The United States Supreme Court ruled unanimously today that DNA in its natural form cannot be protected by intellectual property laws, but added that complementary DNA (cDNA) synthesized by a pharmaceutical company from originator DNA would be considered fair game for patent protection.

The decision is likely to open up more questions than it answers regarding the right to claim ownership of isolated sections of DNA. In the case before the court, the Association for Molecular Pathology challenged 7 of Myriad Genetics, Inc’s patents for the BRCA1 and BRCA2 breast cancer genes. Myriad applied for a patent for the section of DNA within chromosome 17 and 13 that code for BRCA1 and BRCA2. They also applied for a patent for the cDNA created in a lab based on these genes.

The Supreme Court determined that the isolated portion of DNA that codes for a specific mutation is not a patentable entity. However, it ruled that the cDNA that is made synthetically “does affect this informational component by removing the non-expressing portion of the DNA sequence, thus producing a non-naturally occurring DNA sequence,” noted Jason Rantanen on “This change in the informational content is sufficient to render the cDNA sequence patentable.”

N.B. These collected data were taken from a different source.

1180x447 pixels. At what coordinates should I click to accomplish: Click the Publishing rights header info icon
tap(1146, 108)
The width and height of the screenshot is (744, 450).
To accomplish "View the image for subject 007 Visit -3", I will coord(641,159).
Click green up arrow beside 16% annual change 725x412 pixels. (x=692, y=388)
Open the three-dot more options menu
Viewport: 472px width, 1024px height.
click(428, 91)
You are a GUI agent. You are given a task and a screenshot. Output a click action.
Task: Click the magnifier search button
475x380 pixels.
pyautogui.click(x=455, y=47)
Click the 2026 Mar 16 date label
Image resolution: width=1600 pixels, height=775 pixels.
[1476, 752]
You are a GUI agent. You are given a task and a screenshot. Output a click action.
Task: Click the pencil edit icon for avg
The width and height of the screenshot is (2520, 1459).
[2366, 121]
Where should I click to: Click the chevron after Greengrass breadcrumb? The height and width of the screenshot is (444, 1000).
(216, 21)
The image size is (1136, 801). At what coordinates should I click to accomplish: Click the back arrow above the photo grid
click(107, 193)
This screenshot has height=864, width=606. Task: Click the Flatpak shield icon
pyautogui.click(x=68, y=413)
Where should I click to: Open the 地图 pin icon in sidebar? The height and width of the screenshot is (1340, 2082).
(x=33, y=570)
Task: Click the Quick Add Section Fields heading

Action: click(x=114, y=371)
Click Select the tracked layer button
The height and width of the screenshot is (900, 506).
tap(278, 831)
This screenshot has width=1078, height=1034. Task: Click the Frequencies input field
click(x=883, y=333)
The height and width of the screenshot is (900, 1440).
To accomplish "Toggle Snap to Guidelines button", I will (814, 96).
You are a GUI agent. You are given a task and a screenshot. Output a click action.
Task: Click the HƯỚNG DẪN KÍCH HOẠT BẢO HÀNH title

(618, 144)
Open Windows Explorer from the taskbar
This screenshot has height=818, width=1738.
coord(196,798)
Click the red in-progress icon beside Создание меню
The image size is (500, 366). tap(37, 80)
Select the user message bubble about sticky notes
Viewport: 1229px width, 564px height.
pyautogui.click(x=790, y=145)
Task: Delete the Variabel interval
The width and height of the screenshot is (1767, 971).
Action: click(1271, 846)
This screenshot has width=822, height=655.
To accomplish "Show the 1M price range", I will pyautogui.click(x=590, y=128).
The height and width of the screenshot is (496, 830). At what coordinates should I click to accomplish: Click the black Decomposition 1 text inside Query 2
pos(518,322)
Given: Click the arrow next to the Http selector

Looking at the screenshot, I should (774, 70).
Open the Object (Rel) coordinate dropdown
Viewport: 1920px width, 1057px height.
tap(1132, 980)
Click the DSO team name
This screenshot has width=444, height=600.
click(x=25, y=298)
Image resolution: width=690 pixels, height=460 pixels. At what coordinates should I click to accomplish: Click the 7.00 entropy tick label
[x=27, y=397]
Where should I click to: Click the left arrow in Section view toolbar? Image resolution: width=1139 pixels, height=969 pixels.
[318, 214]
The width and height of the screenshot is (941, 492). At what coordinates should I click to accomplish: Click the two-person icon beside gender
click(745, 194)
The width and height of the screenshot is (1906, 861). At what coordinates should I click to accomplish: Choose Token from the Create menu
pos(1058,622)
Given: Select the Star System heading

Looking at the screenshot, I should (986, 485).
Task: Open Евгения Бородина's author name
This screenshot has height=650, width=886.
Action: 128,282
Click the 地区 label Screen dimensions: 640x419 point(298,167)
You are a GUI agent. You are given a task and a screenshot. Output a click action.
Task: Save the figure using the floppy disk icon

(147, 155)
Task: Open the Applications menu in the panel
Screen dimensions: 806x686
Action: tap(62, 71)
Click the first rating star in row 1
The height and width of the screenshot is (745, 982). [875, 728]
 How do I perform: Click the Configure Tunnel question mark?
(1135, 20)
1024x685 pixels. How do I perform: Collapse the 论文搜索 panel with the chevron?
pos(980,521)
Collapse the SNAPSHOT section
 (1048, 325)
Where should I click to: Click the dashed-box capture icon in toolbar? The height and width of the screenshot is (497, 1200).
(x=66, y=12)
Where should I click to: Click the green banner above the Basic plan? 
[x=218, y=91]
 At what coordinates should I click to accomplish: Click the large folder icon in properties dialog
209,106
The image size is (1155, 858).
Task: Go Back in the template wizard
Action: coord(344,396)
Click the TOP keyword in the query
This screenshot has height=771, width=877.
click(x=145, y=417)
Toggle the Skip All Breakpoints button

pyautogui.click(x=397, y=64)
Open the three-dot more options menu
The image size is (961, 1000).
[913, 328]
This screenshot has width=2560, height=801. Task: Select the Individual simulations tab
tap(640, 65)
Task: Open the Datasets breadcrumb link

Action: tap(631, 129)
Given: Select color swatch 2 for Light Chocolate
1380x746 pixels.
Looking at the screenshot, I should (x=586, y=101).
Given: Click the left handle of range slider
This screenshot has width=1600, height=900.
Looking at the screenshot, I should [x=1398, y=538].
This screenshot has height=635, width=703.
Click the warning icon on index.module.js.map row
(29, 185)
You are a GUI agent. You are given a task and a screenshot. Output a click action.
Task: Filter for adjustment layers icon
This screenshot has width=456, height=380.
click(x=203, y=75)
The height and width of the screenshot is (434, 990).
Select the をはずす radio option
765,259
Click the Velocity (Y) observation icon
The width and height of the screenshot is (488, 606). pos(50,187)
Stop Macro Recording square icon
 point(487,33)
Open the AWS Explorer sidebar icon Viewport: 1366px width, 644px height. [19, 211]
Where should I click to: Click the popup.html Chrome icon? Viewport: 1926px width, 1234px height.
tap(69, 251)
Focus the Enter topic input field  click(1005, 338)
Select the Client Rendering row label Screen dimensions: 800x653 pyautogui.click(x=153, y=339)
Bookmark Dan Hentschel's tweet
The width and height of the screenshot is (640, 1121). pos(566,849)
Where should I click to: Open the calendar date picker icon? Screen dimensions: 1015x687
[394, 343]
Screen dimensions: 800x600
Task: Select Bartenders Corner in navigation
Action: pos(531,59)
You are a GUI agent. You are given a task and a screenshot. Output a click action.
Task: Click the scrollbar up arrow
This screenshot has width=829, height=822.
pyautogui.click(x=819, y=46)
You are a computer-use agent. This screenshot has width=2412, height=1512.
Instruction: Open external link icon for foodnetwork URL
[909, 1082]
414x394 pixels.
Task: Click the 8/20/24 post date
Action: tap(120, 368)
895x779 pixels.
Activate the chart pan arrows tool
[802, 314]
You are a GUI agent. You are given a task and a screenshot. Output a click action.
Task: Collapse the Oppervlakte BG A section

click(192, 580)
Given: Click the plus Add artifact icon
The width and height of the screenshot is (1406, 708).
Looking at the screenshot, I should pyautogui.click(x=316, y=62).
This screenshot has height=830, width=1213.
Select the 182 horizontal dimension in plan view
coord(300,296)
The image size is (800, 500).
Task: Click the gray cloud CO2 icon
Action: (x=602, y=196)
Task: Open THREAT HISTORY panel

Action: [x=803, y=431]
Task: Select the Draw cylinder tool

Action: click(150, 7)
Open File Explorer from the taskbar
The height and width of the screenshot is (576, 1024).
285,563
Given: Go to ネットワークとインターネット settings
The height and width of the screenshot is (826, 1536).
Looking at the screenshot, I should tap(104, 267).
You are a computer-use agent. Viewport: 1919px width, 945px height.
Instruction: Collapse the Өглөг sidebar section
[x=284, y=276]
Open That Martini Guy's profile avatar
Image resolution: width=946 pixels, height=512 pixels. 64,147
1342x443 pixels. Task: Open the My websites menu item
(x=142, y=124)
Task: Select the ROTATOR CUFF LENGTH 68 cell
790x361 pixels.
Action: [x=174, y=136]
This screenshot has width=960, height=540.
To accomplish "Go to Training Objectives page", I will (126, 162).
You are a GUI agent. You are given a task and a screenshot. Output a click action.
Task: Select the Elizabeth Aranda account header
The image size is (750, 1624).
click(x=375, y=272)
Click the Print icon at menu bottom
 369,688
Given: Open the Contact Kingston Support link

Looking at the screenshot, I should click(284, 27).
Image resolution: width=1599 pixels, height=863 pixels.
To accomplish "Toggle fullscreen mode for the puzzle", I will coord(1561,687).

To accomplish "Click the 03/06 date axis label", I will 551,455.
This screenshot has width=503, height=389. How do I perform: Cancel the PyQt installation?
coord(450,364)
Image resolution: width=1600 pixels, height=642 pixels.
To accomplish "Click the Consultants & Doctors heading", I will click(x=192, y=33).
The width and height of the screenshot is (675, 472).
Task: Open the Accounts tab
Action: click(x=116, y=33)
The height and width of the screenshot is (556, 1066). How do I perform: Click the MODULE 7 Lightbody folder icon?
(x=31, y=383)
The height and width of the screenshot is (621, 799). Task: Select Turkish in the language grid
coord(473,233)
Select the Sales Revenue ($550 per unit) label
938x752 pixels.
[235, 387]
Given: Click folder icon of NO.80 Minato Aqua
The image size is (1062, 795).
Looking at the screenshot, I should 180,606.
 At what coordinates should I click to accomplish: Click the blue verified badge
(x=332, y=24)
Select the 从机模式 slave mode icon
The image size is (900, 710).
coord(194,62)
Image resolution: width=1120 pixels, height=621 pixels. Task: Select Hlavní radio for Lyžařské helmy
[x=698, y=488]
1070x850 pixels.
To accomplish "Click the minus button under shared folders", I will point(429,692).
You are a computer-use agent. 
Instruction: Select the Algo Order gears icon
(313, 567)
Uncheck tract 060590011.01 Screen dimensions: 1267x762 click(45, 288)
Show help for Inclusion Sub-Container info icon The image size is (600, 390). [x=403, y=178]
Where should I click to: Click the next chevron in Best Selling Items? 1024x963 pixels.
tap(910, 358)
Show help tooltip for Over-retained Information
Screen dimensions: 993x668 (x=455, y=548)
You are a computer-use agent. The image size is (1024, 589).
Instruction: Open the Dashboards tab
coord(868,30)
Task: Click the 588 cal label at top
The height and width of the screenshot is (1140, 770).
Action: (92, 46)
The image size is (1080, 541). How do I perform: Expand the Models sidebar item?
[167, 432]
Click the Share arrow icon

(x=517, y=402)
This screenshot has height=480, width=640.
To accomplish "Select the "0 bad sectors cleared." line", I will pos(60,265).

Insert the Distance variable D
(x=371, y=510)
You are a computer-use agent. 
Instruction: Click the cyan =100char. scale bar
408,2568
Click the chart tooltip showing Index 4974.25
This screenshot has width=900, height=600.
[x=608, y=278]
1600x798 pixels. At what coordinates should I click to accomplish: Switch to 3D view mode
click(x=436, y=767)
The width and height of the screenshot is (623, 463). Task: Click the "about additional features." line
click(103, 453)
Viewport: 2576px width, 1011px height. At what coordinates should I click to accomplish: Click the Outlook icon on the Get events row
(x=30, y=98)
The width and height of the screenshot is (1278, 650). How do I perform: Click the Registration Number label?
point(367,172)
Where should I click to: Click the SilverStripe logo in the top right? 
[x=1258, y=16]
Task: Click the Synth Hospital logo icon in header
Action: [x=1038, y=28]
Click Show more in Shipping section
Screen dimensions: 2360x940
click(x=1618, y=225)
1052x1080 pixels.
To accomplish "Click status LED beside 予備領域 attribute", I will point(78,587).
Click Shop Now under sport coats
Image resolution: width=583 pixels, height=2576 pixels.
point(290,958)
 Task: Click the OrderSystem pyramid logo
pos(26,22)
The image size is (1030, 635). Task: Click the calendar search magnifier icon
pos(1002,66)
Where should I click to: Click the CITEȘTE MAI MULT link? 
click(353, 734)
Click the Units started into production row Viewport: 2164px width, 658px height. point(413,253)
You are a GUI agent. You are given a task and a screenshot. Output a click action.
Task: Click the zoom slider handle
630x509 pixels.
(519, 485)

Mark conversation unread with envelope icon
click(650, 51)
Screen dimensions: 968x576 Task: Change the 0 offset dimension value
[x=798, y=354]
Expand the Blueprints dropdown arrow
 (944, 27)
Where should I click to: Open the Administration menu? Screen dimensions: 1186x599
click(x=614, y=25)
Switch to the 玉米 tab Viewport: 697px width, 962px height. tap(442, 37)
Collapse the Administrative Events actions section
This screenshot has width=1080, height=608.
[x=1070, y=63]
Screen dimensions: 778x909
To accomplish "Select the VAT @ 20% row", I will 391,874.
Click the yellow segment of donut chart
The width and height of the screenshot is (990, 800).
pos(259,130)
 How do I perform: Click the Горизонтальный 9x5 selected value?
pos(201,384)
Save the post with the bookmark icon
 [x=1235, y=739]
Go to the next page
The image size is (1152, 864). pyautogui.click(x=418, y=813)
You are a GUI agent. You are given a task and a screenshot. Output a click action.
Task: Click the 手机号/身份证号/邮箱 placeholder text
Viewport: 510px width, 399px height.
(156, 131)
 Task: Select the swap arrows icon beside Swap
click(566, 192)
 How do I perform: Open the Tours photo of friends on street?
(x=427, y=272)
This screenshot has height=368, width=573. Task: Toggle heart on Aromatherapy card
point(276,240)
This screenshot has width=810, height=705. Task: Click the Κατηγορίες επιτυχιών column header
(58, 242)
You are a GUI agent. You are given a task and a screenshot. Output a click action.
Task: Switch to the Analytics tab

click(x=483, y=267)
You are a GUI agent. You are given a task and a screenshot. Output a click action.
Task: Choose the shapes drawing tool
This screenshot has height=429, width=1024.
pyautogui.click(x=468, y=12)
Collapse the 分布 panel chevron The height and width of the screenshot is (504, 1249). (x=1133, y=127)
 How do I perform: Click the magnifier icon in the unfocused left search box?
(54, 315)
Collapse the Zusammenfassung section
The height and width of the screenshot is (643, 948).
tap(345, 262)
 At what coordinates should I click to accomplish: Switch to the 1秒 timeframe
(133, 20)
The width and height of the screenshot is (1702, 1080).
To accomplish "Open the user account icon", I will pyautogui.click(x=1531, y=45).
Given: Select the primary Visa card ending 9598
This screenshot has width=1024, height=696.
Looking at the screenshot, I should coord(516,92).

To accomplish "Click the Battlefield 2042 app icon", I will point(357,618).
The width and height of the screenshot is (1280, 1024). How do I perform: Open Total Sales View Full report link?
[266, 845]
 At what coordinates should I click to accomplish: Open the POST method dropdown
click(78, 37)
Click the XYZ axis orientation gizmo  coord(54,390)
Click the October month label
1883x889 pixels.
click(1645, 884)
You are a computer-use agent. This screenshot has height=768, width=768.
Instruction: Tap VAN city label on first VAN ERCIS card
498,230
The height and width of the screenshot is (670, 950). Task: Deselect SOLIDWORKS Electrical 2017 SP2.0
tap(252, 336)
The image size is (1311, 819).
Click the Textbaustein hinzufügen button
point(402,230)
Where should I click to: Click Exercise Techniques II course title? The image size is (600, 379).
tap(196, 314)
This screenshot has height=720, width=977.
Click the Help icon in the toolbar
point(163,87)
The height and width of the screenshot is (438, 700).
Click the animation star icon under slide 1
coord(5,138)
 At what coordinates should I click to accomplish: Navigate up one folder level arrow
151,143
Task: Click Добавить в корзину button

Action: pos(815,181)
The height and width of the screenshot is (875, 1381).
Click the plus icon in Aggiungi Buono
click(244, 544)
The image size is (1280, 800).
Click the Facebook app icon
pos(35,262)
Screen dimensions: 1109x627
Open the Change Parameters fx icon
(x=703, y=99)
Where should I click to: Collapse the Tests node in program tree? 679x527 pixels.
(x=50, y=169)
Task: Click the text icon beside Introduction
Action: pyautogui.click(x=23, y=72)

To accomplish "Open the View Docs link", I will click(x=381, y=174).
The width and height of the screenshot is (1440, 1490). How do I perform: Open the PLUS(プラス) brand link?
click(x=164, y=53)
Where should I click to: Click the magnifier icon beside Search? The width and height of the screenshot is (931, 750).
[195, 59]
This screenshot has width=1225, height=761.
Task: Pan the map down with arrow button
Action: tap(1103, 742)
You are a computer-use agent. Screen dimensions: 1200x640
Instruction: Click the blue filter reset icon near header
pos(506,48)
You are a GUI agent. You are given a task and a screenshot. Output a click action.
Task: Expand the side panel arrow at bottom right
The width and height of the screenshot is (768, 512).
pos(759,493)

The genetic material in cDNA is intrinsic to the genetic structure (or the “coding”) of regular DNA. The design of the manufactured cDNA is inherently based on the version that occurs in nature. In this way, although the law states that products or processes of nature cannot be patented, some scientists argue that cDNA is, in its very essence, a product of nature. Critics of the decision argue that even though cDNA is technically "altered," and introns are removed from the genetic code, the decision that cDNA is patentable is flawed because the genes that are actually expressed via the cDNA are identical to those expressed in the DNA.

“It is undisputed that Myriad did not create or alter any of the genetic information encoded in the BRCA1 and BRCA2 genes,” noted Justice Thomas. “The location and order of the nucleotides existed in nature before Myriad found them. Nor did Myriad create or alter the genetic structure of DNA.”

The identification of a novel gene mutation and discovery of its role in predicting the expression of disease are scientifically groundbreaking. However, the court determined that simply finding the portion of code that is responsible for these mutations does not justify a patent assignment.

“When we found the BRCA2 gene at the Institute of Cancer Research, London, our aim was that our discovery was used to help cancer patients," said Professor Alan Ashworth, chief executive of The Institute of Cancer Research, in a statement emailed before the Supreme Court Decision was issued. “Any Supreme Court ruling that continues to restrict the availability of tests for variations in individual genes in an age when whole genome analysis is becoming commonplace would be very disappointing.”